At the end of each floor, a screen on the exit elevator shows a full breakdown before the transition. Lines print one at a time with a typewriter delay. The score formula multiplies the raw runtime total by average movement speed, clearance pace against a par time, and a depth bonus that scales with how far into the run you are. Time spent standing on the ground cuts into the multiplier. Playing fast and aggressive scores exponentially better than playing slow and careful.
UI
The previous version had no main menu and a pause screen that didn’t work.
The main menu has an animated background and some decorative terminal text. The actual work is the run configuration panel: seed, room count, enemy density, enemies per module, branching probability. Same seed always produces the same dungeon.
The pause menu is diegetic. Pressing Escape slows the game to a stop — time_scale ramps down with a cubic ease, the camera greyscales, and the player’s left arm raises into view via IK. A holographic arc of menu items appears above the wrist in world space. The hand’s IK target follows whichever item is hovered, so the finger points at the selection. Closing runs the sequence in reverse.
If the player is mid-punch when Escape is pressed, the menu waits up to 0.8 seconds for the punch to finish before opening.
Camera & Feel
Camera had gotten feedback that it was nauseating so it got a full pass. The core change was switching from blunt position offsets to a trauma system — trauma accumulates and decays, shake magnitude is trauma squared. Small bumps barely register, a full overkill hit actually rattles the screen. The noise switched from random per-frame to smooth simplex noise so it feels like physical motion rather than static. Different events contribute different amounts: overkill hits hardest at 1.0, punches at 0.6, wall jumps scale with chain count.
FOV has multiple independent sources layered on top. Speed pushes it up continuously up to +40. Every action — punching, dashing, wall jumping, grappling — fires a one-shot impulse that decays independently.
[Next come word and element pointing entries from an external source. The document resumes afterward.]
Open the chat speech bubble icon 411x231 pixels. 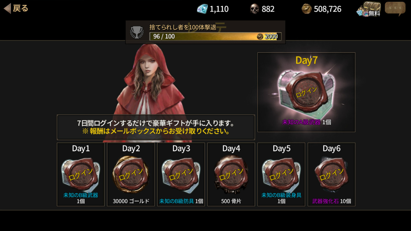pos(395,9)
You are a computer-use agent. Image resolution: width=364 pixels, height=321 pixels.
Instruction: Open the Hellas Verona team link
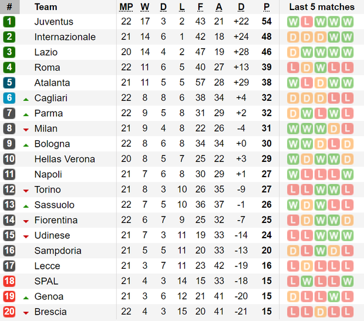tap(65, 159)
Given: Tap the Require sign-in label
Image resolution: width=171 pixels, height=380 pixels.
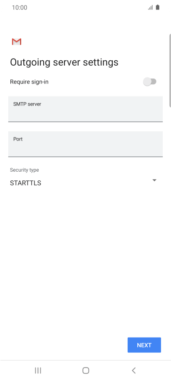Looking at the screenshot, I should coord(29,82).
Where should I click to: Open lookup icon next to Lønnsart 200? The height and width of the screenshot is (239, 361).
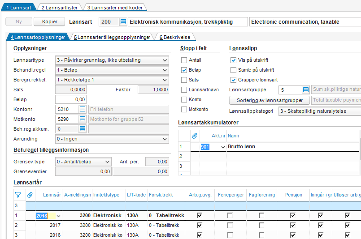[123, 22]
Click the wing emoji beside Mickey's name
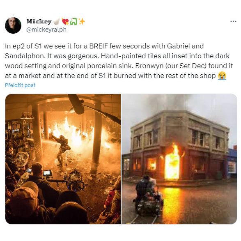 (x=57, y=21)
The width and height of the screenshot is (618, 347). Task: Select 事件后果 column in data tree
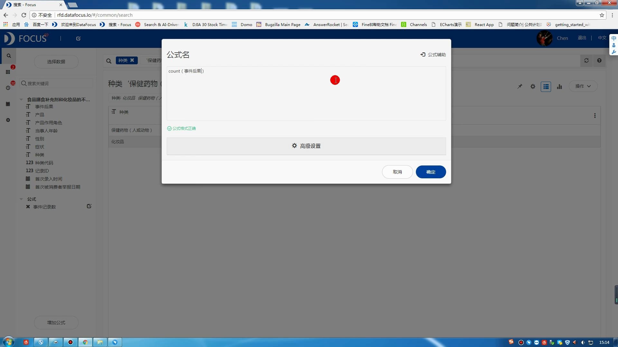pyautogui.click(x=44, y=107)
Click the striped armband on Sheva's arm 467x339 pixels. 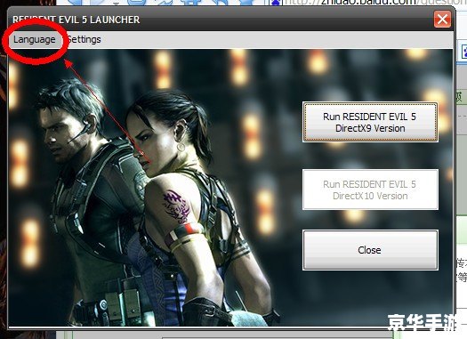click(x=186, y=233)
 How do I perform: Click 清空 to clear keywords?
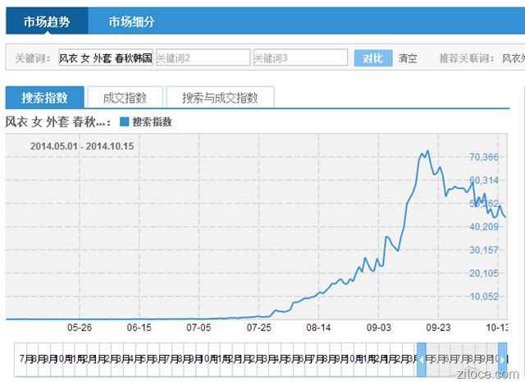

Wall jump FOV uses two easing curves back to back: a fast cubic push when you leave the wall, then a long exponential tail over a second and a half. It makes the wall jump feel like it had weight.
There’s a persistent VHS post-process layer — chromatic aberration, vignette, film grain, scanlines, colour grade. On top of that a speed-reactive red grain that fades in above 60 m/s. Wind particles stream past the camera above 30 m/s and scale up from there.
The adaptive music system was built from scratch. Tracks are split into three stems — bass, drums, synth — and all three players start in the same frame to stay in phase. An audio momentum value tracks speed but falls off very slowly, so brief slowdowns don’t immediately strip the music back. At rest only the bass plays, heavily low-pass filtered. Above 20 m/s the drums come in. Above 40 the synth. Hard landings briefly muffle the whole music bus. The bass gets an extra filter pass while airborne.
That’s most of it. The things still missing are a proper respawn system, tutorial, gamepad support, settings persistence, and more SFX detail. The OR cooldown has no visual feedback yet — you just have to know it’s running.
The bigger additions planned are roguelike progression and boss fights. Two layers of perks: permanent unlocks that carry between runs, and temporary perks picked up during a run that expire when you die. Boss encounters are on the list — the current loop of corridor modules into elevator doesn’t have any punctuation to it. New enemy types are coming. Level loading also needs a pass on larger room counts.
And we have some other ideas. Ones that would require more than one person to really appreciate. We’ll leave it at that for now.
By the speed junkies, for the speed junkies.